Mary Donald's father in Motherless Mary (1827) is off in India when his wife dies and little Mary is sent off to the poorhouse. Years later, through a happy coincidence, Mary is reunited with her father, who is now wealthy, and she can marry the man she loves.
Unlike these all-virtuous heroines, Austen's heroines are not always static characters. Elizabeth Bennett, Emma Woodhouse, Marianne Dashwood, and Catherine Morland grow and change during the course of their stories. Jane Bennet, Elinor Dashwood, Anne Elliot and Fanny Price change the least; they must stoically endure the problems that life hands them. Even with these heroines, however, money is not the only issue; social class certainly plays a part here as well. Austen does not place as much emphasis on money as the other writers I've mentioned.
If Austen doesn't use a sudden windfall as a plot device, does this mean she takes a more realistic view of money, or a critical one? Does she bring up money problems as a form of social commentary or social protest? Next post.
The rich uncles who popped up out of nowhere usually come from the East or West Indies. The British sugar colonies provided novelists with a convenient source of windfall inheritances. You could acquire a large fortune without having estates in the UK or a noble family tree. Being a West Indian planter still placed you higher on the social scale than if you made your money in trade, although 18th century novels often portrayed West Indians as vulgar upstarts with crude manners. As well, very often authors packed their characters off to the East or West Indies to get them out of England for plot purposes, as in the case of Motherless Mary and many other stories. But the notable thing is that the deus ex machina rich-uncle-leaving-his-fortune trope is not attended with reflections on the immoral source of the wealth.

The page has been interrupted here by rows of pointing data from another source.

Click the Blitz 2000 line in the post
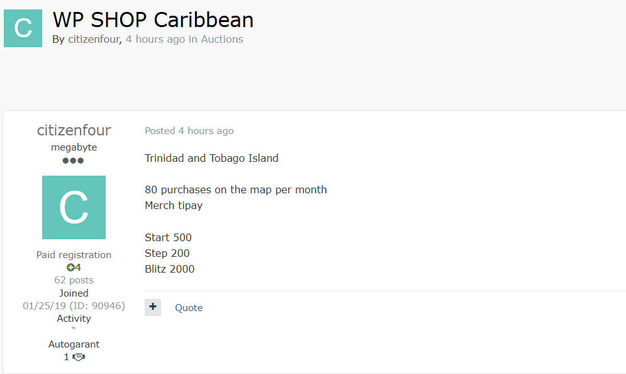Viewport: 626px width, 374px height. pos(170,269)
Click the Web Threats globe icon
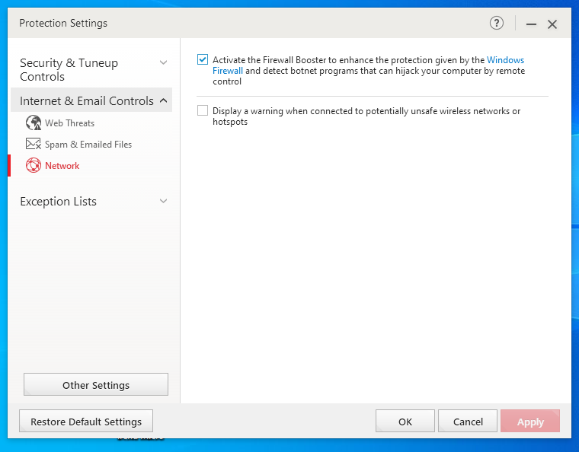The image size is (579, 452). [34, 123]
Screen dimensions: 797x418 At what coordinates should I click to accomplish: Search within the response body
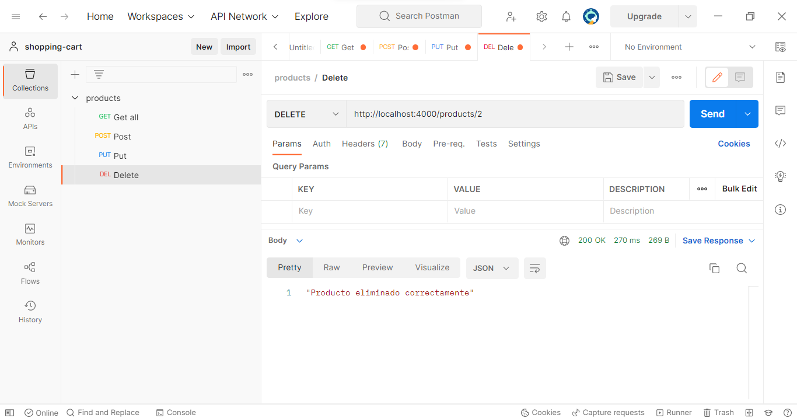pos(742,268)
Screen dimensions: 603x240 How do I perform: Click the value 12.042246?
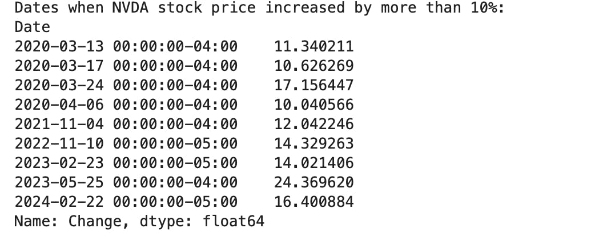(313, 124)
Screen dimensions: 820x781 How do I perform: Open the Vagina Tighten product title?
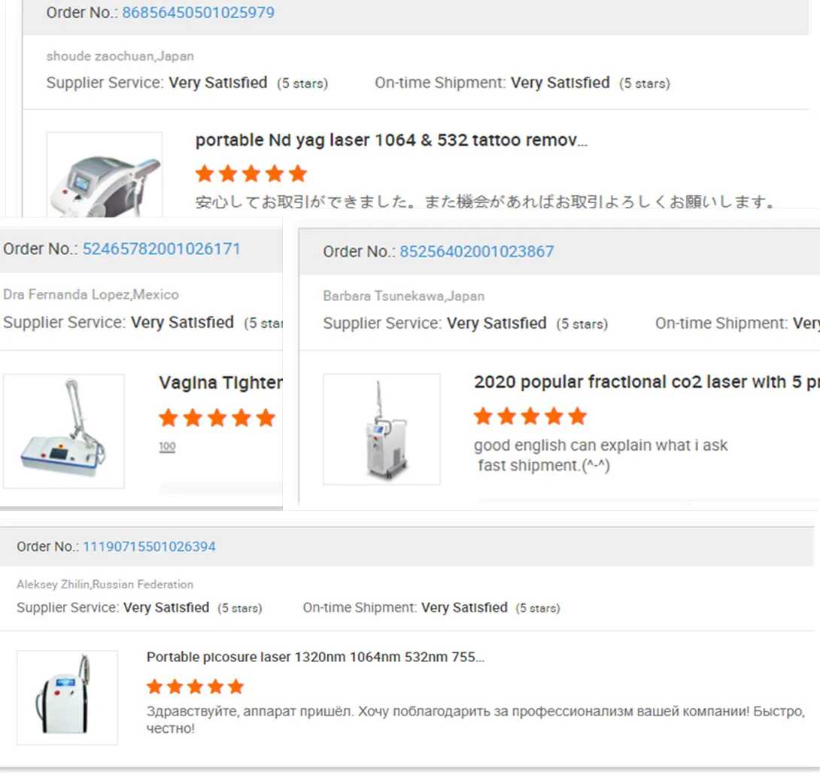(220, 383)

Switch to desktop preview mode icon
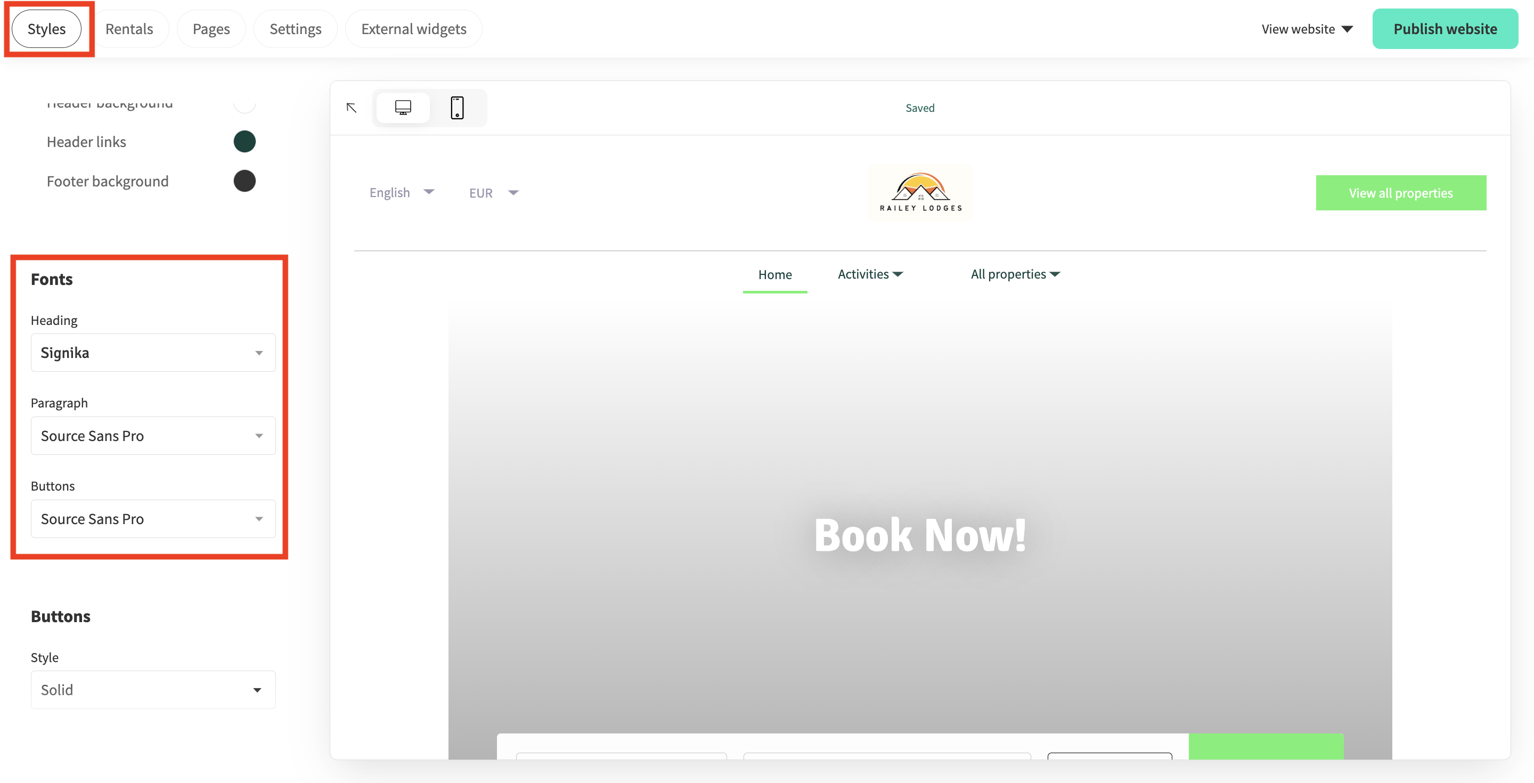click(x=403, y=108)
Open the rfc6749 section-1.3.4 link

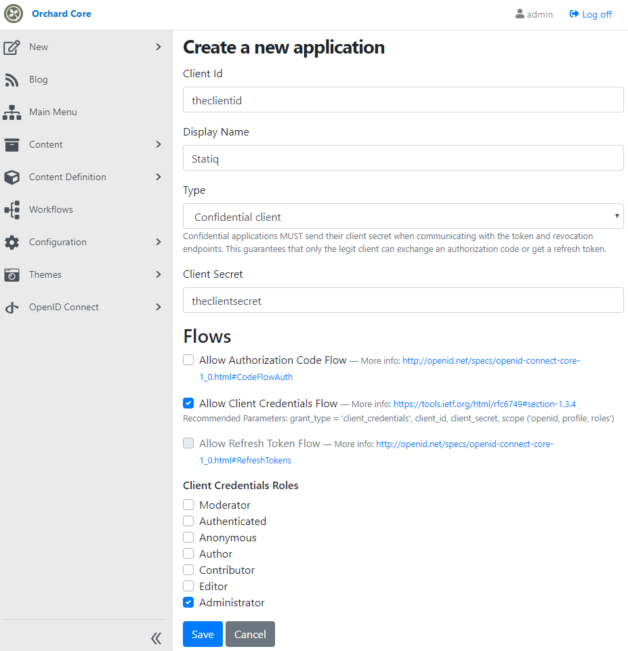484,404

Elizabeth Helme uses a rich uncle in her novel Modern Times (1814), as does Barbara Hofland in The Merchant's Widow (1814). "The Rich Indian" by Jane Gardiner, tells a rich uncle story from the point of view of the rich uncle himself. The rich uncle returns from the East Indies and meets his three nieces, his only living relatives. One is a selfish miser, another likes to make a public show of her charity, but Sophia lives in a retired village and spends her time helping the poor. She, of course, receives the uncle's fabulous wealth which enables her to marry the man she loves and live happily ever after. The emphasis is on the moral lesson taught to the sisters who miss out on the fortune, and there are no moral reflections on the source of the fortune. The "Rich Indian" appears in the second volume of Gardiner's An Excursion from London to Dover (1806), a book filled with references to Christianity and faith.
While the Bertrams of Mansfield Park have income from the West Indies and Mrs. Norris makes references to difficulties with the "Antigua estate," Austen does not use the Bertram's income from the West Indies as a plot solution in the sense of a rich uncle arriving with a convenient fortune. There is no West Indian fortune showered on Fanny and in fact, we are given very little information about Sir Thomas's "estate" in Antigua. But sending people to a distant part of the globe was a very common plot device in 18th century novels and in Mansfield Park, Sir Thomas's absence is essential to the plot.